● BRANO SELEZIONATO
L’arma utilizzata, spesso, è quella del passato ottomano, ma anche l’acredine nei confronti di quell’Europa Occidentale troppo tentennante nei confronti dell’assorbimento di quei Paesi che hanno sperimentato in pochi anni la fine della Jugoslavia e una guerra che lascia ancora segni profondi. Un passato utilizzato dal Presidente pro domo sua. “I turchi – ha detto Erdogan – non sono nuovi all’Europa, ci sono stati per secoli”. Il problema è che in quel tempo lo hanno fatto da dominatori. E se ieri si usavano le armate, oggi si utilizzano i passaporti.

Il Presidente Erdogan ha infatti esortato i turchi che vivono all’estero a prendere la cittadinanza di quei Paesi, facendo anche politica attiva, entrando in Parlamento, ma anche a non dimenticare mai la loro fede e la loro lingua, oltre che a tramandarla ai figli. “Alcuni Stati europei – ha detto il presidente turco – hanno avuto atteggiamenti che a tratti hanno raggiunto la mancanza di rispetto nei confronti della Turchia”. L’invito è a non permettere che quei Paesi dividano i turchi, che devono andare avanti uniti, non importa se vivano o meno nella madre patria.

● DATI DISPONIBILI

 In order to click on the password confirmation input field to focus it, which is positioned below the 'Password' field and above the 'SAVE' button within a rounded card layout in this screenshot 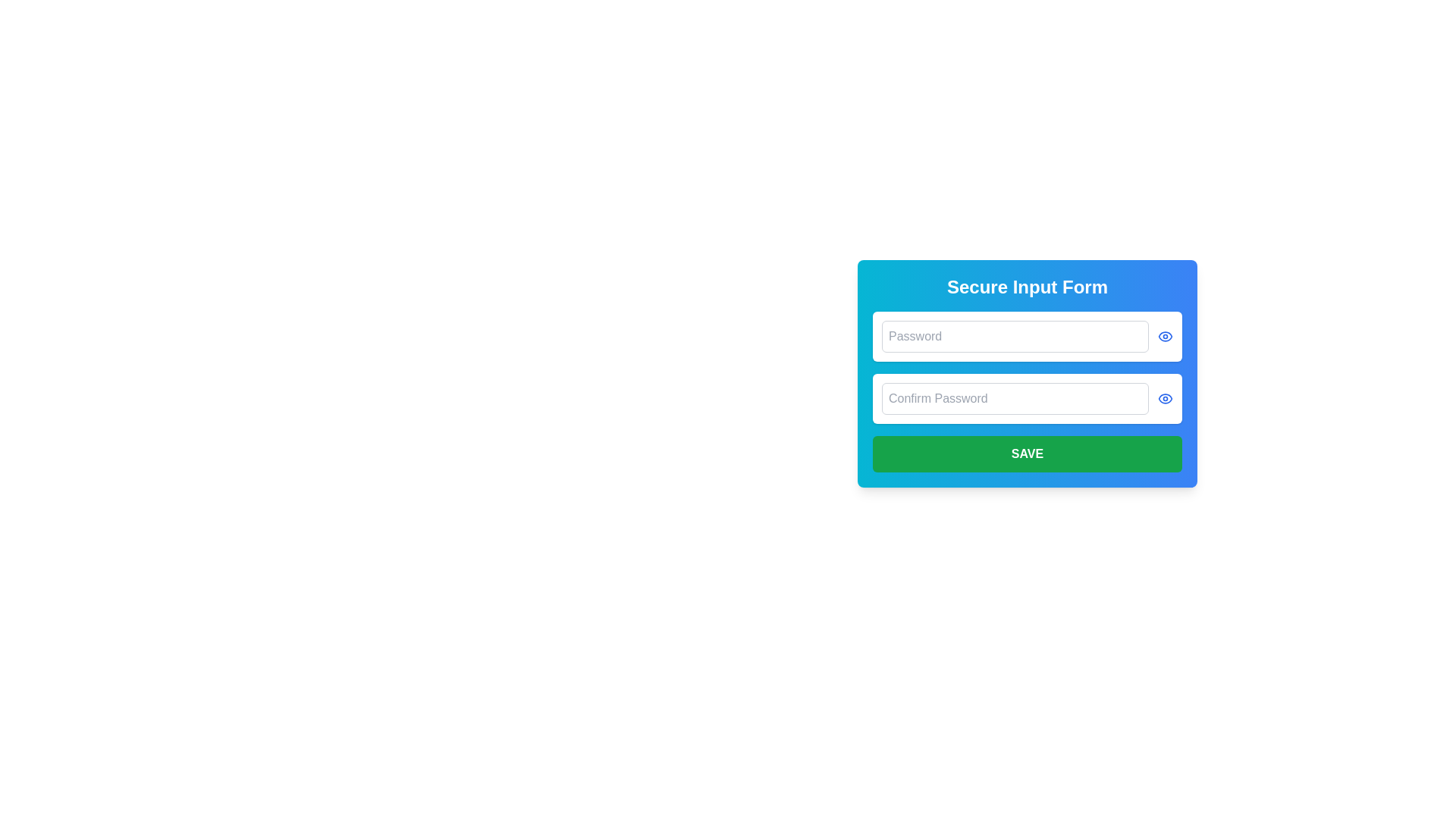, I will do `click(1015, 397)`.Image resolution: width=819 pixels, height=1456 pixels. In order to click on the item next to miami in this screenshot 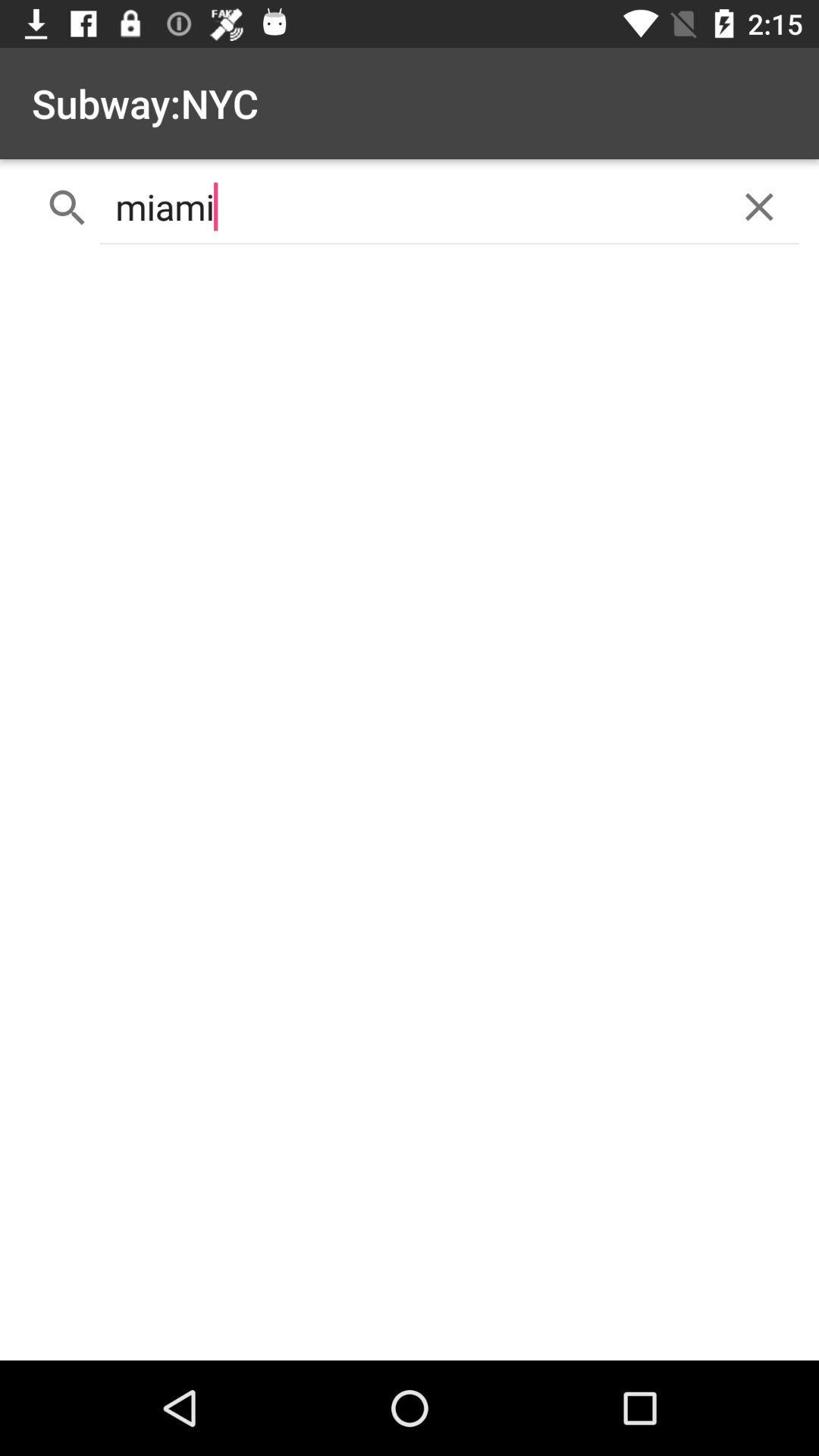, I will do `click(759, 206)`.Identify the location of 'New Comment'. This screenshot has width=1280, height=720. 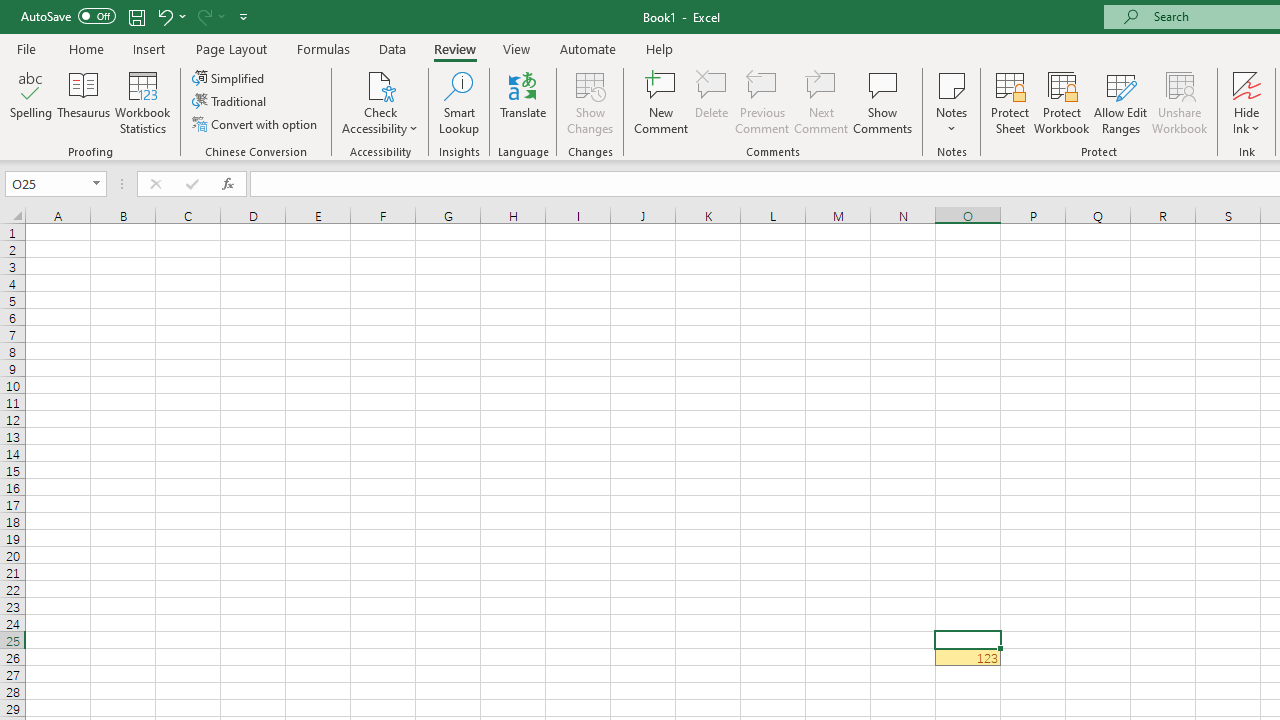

● OBIETTIVO DICHIARATO A
Rispondi alle domande seguenti sul brano relativo a Erdogan e ai turchi all'estero:
(i) Secondo Erdogan, da quanto tempo i turchi sono presenti in Europa?
(ii) Che cosa si utilizza oggi al posto delle armate?
(iii) Oltre alla cittadinanza, che cosa Erdogan chiede ai turchi all'estero di non dimenticare mai?
● OBIETTIVO DICHIARATO B
Riprendi il brano su Erdogan e i turchi all'estero e scrivine il seguito a partire dalla sua ultima frase.

● RISPOSTA SCRITTA A
(i) Da secoli.
(ii) I passaporti.
(iii) La loro fede e la loro lingua.

● RISPOSTA SCRITTA B
Il messaggio è tutto per l’Olanda e la Germania, dove vivono minoranze di turchi consistenti e che lo scorso anno hanno vietato a Erdogan di tenere comizi per il referendum costituzionale sul loro territorio. Ma anche all’Austria, anche questa con seri problemi di integrazione della diaspora turca.

Le parole di Erdogan sono potenzialmente incendiarie, volte ad auspicare la nascita non di cittadini europei, ma di cittadini che siano per prima cosa turchi e poi europei. Un modo di esercitare il suo soft power basato su flussi demografici e l’inettitudine di un’Unione Europa che non ha ancora saputo rimodulare la sua identità con le sfide che la modernità impone.

A prendere il suo posto, ci pensa Erdogan, con il suo modello di nazionalismo rivisitato e quell’idea di tornare a prima della Prima guerra mondiale. Per noi un episodio storico superato, per lui un conto da saldare.